The first problem is that LIKE can not use indices. In this query, we could just use =.

  engine=# EXPLAIN SELECT * FROM (SELECT * FROM audit_log WHERE ( audit_log_id IN (SELECT audit_log.audit_log_id  FROM  audit_log   WHERE  audit_log.vds_id = '78933a44-360c-11e1-8fec-2f707af25b44' ))  ORDER BY audit_log_id DESC ) as T1 OFFSET (1 -1) LIMIT 100;                                            QUERY  PLAN                                            
  --------------------------------------------------------------------------------------------------
  Limit  (cost=`**`499.25..499.64`**` rows=31 width=3163)
    ->  Sort  (cost=499.25..499.33 rows=31 width=826)
          Sort Key: public.audit_log.audit_log_id
          ->  Nested Loop  (cost=293.46..498.49 rows=31 width=826)
                ->  HashAggregate  (cost=293.46..293.77 rows=31 width=8)
                      ->  Seq Scan on audit_log  (cost=0.00..293.39 rows=31 width=8)
                            Filter: (vds_id = '78933a44-360c-11e1-8fec-2f707af25b44'::uuid)
                ->  Index Scan using pk_audit_log on audit_log  (cost=0.00..6.59 rows=1 width=826)
                      Index Cond: (public.audit_log.audit_log_id = public.audit_log.audit_log_id)

As a result of this simplification, the estimated query cost dropped from ~600 to ~500. Now let’s introduce an index to support the query

  engine=# CREATE INDEX idx_audit_log_vds_id on audit_log(vds_id);CREATE INDEX
  engine=# EXPLAIN SELECT * FROM (SELECT * FROM audit_log WHERE (audit_log_id IN (SELECT audit_log.audit_log_id  FROM  audit_log   WHERE  audit_log.vds_id = '78933a44-360c-11e1-8fec-2f707af25b44' ))  ORDER BY audit_log_id DESC ) as T1 OFFSET (1 -1) LIMIT 100;
                                                  QUERY PLAN                                                 
  ------------------------------------------------------------------------------------------------------------
  Limit  (cost=`**`292.67..293.05`**` rows=31 width=3163)
    ->  Sort  (cost=292.67..292.74 rows=31 width=826)
          Sort Key: public.audit_log.audit_log_id
          ->  Nested Loop  (cost=86.88..291.90 rows=31 width=826)
                ->  HashAggregate  (cost=86.88..87.19 rows=31 width=8)
                      ->  Bitmap Heap Scan on audit_log  (cost=4.49..86.80 rows=31 width=8)
                            Recheck Cond: (vds_id = '78933a44-360c-11e1-8fec-2f707af25b44'::uuid)
                            ->  Bitmap Index Scan on idx_audit_log_vds_id  (cost=0.00..4.48 rows=31 width=0)
                                  Index Cond: (vds_id = '78933a44-360c-11e1-8fec-2f707af25b44'::uuid)
                ->  Index Scan using pk_audit_log on audit_log  (cost=0.00..6.59 rows=1 width=826)
                      Index Cond: (public.audit_log.audit_log_id = public.audit_log.audit_log_id)

(11 rows)

Note that the estimated cost dropped because it can check a relevant index. Now let’s simplify the SQL statement to avoid index-scanning pk_audit_log, by removing the redundant outer query.
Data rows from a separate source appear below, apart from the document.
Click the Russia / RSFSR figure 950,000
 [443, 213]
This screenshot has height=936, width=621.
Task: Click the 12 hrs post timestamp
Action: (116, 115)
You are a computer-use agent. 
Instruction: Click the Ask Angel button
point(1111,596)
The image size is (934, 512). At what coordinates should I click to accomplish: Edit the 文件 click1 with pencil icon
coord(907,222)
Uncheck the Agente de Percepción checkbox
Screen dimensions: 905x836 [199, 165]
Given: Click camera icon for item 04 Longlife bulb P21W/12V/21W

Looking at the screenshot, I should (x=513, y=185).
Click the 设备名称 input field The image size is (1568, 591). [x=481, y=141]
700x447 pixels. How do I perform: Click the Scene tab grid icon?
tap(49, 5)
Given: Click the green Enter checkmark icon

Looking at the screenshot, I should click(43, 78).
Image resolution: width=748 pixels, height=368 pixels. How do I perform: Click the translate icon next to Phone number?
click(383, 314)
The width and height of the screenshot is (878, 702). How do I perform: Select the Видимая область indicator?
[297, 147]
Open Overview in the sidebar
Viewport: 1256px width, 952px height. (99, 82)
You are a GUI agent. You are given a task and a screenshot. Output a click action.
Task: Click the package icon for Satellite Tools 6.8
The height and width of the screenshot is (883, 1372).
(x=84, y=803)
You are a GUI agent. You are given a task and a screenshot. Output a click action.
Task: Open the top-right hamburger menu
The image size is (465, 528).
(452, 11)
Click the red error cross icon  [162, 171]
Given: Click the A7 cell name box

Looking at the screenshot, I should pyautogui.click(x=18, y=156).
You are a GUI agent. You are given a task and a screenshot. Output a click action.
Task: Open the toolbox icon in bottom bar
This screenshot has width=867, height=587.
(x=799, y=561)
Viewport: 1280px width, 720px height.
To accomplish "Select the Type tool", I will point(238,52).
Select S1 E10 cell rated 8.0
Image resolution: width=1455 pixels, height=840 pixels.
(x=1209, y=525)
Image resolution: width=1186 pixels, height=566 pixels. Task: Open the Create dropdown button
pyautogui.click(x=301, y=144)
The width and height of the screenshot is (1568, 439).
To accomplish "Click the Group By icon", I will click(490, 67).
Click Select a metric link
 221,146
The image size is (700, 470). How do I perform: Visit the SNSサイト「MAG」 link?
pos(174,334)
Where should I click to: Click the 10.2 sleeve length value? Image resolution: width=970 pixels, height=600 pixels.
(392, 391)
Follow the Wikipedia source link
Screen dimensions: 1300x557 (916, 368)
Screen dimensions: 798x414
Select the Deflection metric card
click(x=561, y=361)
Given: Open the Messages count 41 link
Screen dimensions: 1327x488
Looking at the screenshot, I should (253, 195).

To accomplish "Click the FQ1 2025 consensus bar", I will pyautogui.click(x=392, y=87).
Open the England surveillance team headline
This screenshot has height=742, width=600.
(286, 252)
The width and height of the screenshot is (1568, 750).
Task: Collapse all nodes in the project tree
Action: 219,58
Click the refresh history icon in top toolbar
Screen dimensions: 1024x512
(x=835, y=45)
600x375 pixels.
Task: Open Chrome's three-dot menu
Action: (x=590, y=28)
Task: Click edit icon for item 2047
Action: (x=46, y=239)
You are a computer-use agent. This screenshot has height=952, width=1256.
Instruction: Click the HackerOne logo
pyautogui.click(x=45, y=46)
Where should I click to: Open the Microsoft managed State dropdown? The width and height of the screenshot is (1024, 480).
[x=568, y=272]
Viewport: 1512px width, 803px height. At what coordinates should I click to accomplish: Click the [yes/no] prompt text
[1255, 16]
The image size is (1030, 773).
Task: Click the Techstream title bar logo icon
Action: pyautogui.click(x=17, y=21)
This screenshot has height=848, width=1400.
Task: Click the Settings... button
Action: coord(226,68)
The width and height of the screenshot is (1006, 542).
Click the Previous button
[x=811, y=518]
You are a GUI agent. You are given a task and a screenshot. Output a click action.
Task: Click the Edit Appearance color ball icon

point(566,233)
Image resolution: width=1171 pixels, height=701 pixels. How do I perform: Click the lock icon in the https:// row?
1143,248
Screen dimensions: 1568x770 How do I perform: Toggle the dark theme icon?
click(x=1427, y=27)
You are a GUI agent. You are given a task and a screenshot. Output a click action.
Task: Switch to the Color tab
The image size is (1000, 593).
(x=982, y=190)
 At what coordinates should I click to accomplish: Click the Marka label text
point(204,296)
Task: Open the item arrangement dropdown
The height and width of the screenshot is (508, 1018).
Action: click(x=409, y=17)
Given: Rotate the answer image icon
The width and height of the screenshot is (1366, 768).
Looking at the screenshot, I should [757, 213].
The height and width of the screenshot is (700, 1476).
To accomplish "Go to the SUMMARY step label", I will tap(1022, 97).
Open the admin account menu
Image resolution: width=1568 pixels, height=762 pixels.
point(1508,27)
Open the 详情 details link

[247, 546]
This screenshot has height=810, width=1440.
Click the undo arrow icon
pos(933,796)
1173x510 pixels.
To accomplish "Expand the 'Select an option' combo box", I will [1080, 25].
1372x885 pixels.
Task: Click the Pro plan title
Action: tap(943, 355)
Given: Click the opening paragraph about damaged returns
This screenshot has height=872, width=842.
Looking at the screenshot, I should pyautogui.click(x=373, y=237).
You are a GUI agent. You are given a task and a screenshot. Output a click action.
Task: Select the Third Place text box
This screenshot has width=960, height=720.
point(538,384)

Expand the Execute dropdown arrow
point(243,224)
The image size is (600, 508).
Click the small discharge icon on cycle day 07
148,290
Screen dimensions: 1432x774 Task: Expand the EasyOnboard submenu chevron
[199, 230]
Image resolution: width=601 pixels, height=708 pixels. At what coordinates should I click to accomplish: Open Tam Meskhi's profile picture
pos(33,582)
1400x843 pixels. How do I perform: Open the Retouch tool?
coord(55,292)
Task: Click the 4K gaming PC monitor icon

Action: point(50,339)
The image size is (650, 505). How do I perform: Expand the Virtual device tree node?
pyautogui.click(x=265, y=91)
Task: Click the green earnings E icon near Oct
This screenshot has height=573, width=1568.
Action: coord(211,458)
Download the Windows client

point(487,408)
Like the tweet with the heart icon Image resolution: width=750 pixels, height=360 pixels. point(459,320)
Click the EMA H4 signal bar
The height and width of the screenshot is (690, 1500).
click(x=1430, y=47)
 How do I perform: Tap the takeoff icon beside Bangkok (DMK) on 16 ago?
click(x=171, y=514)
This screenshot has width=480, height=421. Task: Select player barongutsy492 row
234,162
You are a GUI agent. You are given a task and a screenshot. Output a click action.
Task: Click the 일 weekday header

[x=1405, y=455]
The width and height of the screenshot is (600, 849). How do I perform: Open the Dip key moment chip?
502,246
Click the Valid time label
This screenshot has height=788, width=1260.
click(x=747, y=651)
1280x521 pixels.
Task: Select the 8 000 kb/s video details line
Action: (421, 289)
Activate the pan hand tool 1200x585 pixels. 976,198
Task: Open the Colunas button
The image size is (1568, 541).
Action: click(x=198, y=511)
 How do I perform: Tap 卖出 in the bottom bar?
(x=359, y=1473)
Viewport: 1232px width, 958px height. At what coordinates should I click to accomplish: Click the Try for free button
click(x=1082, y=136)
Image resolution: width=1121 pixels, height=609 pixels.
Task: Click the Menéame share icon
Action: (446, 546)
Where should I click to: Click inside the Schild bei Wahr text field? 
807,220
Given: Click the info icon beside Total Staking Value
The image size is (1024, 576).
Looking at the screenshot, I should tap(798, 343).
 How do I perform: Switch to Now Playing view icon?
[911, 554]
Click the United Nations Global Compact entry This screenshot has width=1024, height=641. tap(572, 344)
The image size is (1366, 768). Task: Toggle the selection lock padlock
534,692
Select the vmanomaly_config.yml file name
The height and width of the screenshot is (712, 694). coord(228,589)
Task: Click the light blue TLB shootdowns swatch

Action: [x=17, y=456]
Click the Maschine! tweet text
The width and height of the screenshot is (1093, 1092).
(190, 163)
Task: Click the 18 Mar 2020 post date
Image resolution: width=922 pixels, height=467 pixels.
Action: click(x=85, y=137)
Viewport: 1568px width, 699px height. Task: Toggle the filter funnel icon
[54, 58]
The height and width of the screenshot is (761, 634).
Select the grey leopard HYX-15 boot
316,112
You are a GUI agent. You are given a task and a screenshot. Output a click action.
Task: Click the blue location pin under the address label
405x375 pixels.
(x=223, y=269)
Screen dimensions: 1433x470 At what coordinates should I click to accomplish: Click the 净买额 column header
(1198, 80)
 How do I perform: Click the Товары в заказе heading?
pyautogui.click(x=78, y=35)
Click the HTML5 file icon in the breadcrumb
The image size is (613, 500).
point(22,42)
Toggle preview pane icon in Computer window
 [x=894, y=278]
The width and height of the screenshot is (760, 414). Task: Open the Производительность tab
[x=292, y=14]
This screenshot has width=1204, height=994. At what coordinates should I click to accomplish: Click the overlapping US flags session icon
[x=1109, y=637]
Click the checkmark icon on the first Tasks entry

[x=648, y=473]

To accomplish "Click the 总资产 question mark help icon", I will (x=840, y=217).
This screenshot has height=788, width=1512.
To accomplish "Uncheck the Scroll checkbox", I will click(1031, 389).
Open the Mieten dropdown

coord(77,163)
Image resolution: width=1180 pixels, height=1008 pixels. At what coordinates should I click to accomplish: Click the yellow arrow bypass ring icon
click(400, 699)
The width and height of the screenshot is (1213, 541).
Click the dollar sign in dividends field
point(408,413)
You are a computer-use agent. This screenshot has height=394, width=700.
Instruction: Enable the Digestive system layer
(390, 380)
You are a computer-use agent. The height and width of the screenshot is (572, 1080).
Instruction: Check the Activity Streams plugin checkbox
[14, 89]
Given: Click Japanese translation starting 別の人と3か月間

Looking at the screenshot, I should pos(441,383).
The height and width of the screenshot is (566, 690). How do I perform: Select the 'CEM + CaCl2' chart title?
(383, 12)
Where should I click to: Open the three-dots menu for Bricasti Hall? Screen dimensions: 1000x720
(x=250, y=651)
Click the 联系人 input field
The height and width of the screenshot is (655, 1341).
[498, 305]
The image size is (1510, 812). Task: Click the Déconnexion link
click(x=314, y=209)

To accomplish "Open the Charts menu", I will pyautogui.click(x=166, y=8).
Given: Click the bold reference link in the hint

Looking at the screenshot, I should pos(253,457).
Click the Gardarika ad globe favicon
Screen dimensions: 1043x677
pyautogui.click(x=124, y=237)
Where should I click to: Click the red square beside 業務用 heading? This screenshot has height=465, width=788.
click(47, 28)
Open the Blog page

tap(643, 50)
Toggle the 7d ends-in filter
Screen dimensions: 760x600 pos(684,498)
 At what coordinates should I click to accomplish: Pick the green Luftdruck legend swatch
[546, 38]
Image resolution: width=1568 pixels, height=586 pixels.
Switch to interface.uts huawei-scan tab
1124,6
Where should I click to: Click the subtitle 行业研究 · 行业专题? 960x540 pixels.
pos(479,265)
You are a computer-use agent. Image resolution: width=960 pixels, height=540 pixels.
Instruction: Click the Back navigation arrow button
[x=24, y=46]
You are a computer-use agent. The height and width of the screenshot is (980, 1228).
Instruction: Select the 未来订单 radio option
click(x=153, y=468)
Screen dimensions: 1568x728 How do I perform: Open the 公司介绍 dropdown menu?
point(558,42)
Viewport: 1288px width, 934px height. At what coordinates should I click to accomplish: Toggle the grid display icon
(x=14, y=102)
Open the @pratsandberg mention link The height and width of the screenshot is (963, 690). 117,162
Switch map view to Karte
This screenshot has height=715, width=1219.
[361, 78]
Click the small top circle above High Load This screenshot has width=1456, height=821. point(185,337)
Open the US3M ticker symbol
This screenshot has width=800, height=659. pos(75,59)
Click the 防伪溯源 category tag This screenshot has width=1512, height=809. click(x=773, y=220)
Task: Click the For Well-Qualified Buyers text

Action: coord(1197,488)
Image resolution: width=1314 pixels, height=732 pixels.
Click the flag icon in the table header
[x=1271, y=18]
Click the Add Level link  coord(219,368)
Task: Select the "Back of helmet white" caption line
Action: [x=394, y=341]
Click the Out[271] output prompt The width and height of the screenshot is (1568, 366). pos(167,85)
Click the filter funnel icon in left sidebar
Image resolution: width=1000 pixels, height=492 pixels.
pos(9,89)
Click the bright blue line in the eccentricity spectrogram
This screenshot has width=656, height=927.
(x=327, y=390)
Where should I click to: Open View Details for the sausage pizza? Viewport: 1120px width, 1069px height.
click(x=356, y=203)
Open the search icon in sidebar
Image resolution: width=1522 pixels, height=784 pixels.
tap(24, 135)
  engine=# EXPLAIN SELECT * FROM audit_log   WHERE  audit_log.vds_id = '78933a44-360c-11e1-8fec-2f707af25b44'  ORDER BY audit_log_id DESC OFFSET 0 LIMIT 100;
                                            QUERY PLAN                                           
  ------------------------------------------------------------------------------------------------
  Limit  (cost=`**`87.57..87.65`**` rows=31 width=826)
    ->  Sort  (cost=87.57..87.65 rows=31 width=826)
          Sort Key: audit_log_id
          ->  Bitmap Heap Scan on audit_log  (cost=4.49..86.80 rows=31 width=826)
                Recheck Cond: (vds_id = '78933a44-360c-11e1-8fec-2f707af25b44'::uuid)
                ->  Bitmap Index Scan on idx_audit_log_vds_id  (cost=0.00..4.48 rows=31 width=0)
                      Index Cond: (vds_id = '78933a44-360c-11e1-8fec-2f707af25b44'::uuid)

(7 rows)

This refactoring dropped query cost estimation from ~500 to less than 100, therefore this simplification in the searchbackend could give results faster and generate less load on the database server.